К сожалению, когда мы уже водворились на новом месте, в мастерской обнаружился очень серьезный дефект, с которым я так и не смог примириться и из-за которого пришлось сразу от этой своей осуществленной мечты отказаться. Дело в том, что мастерская примыкала к органной фабрике Cavailles-Coll, из которой непрерывно доносились всякие весьма назойливые шумы. Деревянные, частью застекленные стены пропускали любой звук, и все стуки, лязги, шипения слышались с удручающей отчетливостью. Уже на второй день я был готов уплатить любую неустойку, только бы освободиться от этой музыки. И как раз в это время, исполняя, наконец, и свое намерение пожить в Париже, явился Костя Сомов, который с радостью переснял у меня мастерскую, вполне примиряясь с ее шумами. Нам же оставалось только уплотниться в нашей квартире: свою рабочую комнату я устроил там, где была детская, где спала маленькая Атя и ее нянька. Это было не так уж стеснительно, так как все равно наша девочка весь день проводила под крылышком матери в спальне или же в саду, а Аннушку мы устроили в боковушке. Зато Костя был в восторге — ведь все наладилось на началах, подобных тем, какие существовали при нашем сожительстве в Мартышкине, а это ему представлялось настоящим идеалом. Столовался он у нас — за взнос своей части расходов, а кулинарный талант моей жены, любившей покушать, друг наш успел оценить. В свою очередь, и мне было приятно общество Кости. Здесь, на чужбине, он как бы заменял мне всю мою петербургскую компанию. Нрава Костя был тихого, покладистого, художественные интересы у нас были общие, оценки расходились лишь из-за незначительных нюансов, мы одинаково увлекались выставками, театрами, концертами и всей парижской жизнью в целом. Все это обещало приятнейшее сожительство, и нужно признать, что эти обещания осуществились вполне. Если же между нами и возникали иногда кое-какие недоразумения, то они быстро улаживались и следов в наших взаимоотношениях не оставляли…
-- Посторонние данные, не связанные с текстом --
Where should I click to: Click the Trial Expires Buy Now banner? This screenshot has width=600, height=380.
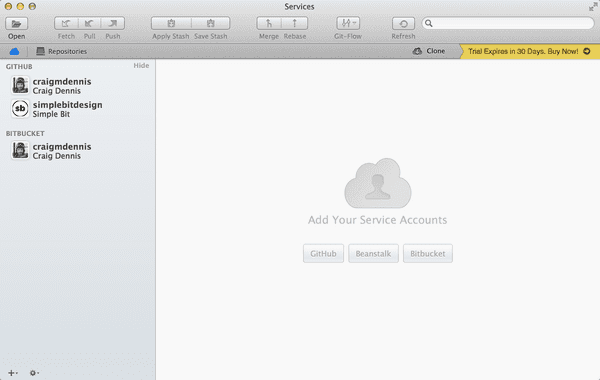529,51

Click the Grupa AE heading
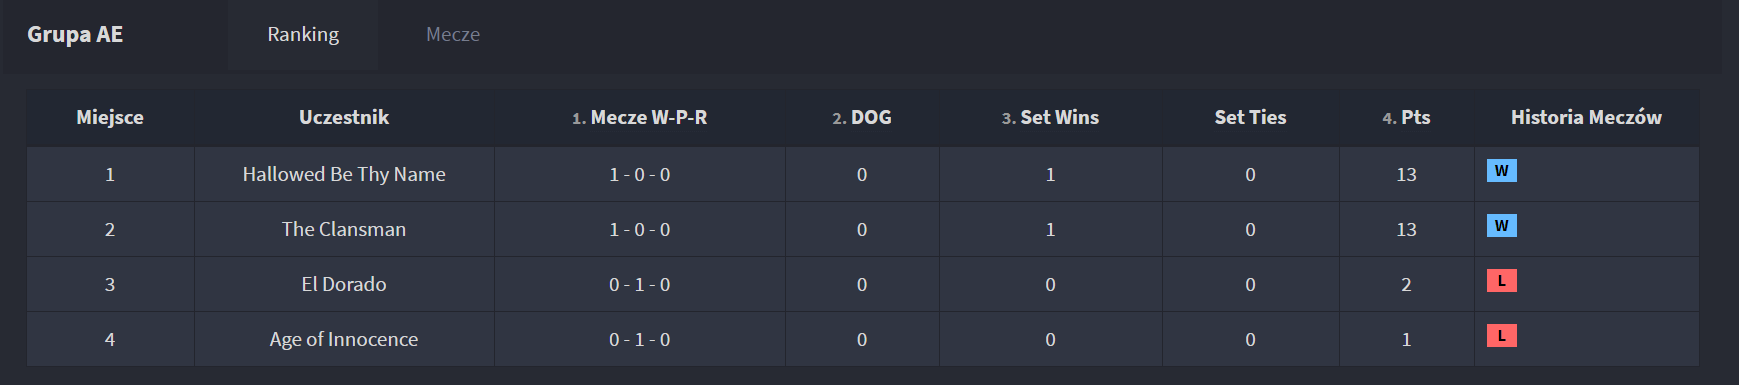[75, 35]
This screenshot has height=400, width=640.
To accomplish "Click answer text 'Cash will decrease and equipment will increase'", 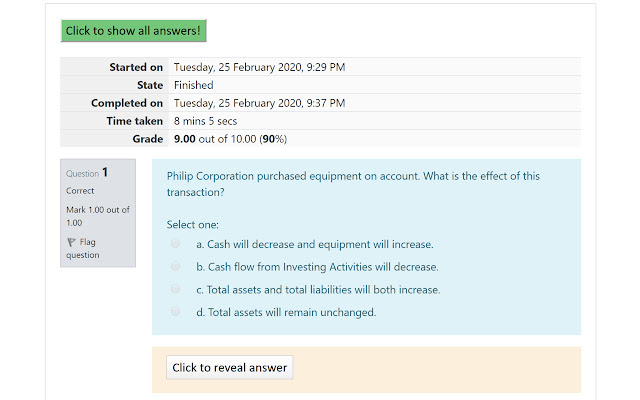I will [320, 244].
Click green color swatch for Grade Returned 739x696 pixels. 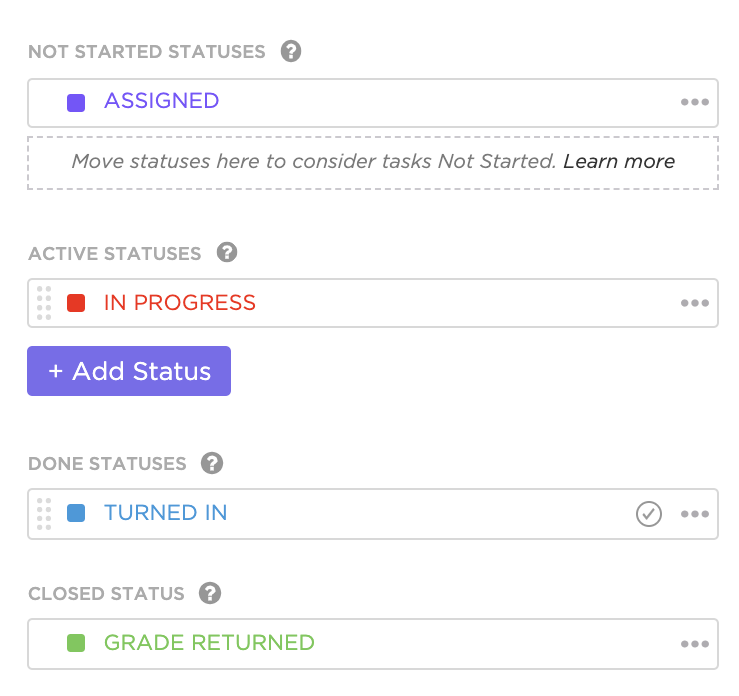(x=76, y=644)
Все же для полной характеристики как нас обоих, т. е. меня и моей жены, так и нашего друга, я считаю не лишним на этих недоразумениях остановиться — иногда и пустяшная как будто черта говорит больше, нежели то, что представляется в данный момент значительным. Все наиболее серьезные из этих недоразумений могут быть сведены, с моей стороны, к некоторым мучениям, точнее, — к некоторым тревогам ревности, и, однако, эти тревоги не имели никакого основания. В лояльности моего друга я не мог сомневаться, в верности моей подруги жизни еще менее, но люди уж так созданы, что, помимо и воли, и сознания, а часто и наперекор рассудку, — самые дикие мысли подчас лезли в голову. Просто тот факт, что любимый человек находится в частом близком общении с существом другого пола, вызывает известное раздражение и обостряет внимание; происходит что-то в области подсознательного, известное нашептывание всевозможных подозрений.
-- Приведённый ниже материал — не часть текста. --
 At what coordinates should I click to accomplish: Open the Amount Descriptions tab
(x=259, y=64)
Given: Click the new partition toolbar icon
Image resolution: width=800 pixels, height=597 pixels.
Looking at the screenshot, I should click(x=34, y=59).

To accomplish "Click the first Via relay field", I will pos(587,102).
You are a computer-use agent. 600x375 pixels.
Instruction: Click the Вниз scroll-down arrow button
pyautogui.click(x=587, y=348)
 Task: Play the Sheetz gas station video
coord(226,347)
Слишком веселый смех — а моя жена всегда была нрава веселого и любила посмеяться в дружеской среде, а то и насмехаться над кем-либо; какие-то непроизвольные проявления женского кокетства — а моя жена в своей чрезвычайной женственности была не прочь пококетничать, этот инстинкт был до того в ней силен, что никакие мольбы или укоры не помогали; слишком подчас вольный тон беседы — все это меня волновало. С другой стороны, я не мог не заметить, что Костя не совсем равнодушен ко всему шарму моей жены, — шарму, который был всегда велик, но в эти годы полною ее расцвета проявлялся с особенной силой. Получалась ли у него настоящая и даже до мучений дошедшая влюбленность, — этого я не знаю и никогда не желал знать, но, во всяком случае, внешне это не выражалось в чем-либо. Правда, Костя в наших общих спорах (а спорили мы охотно) часто становился на сторону Анны Карловны (нередко и она прибегала к его поддержке против меня), однако это если и раздражало меня, то само по себе ничего еще не доказывало.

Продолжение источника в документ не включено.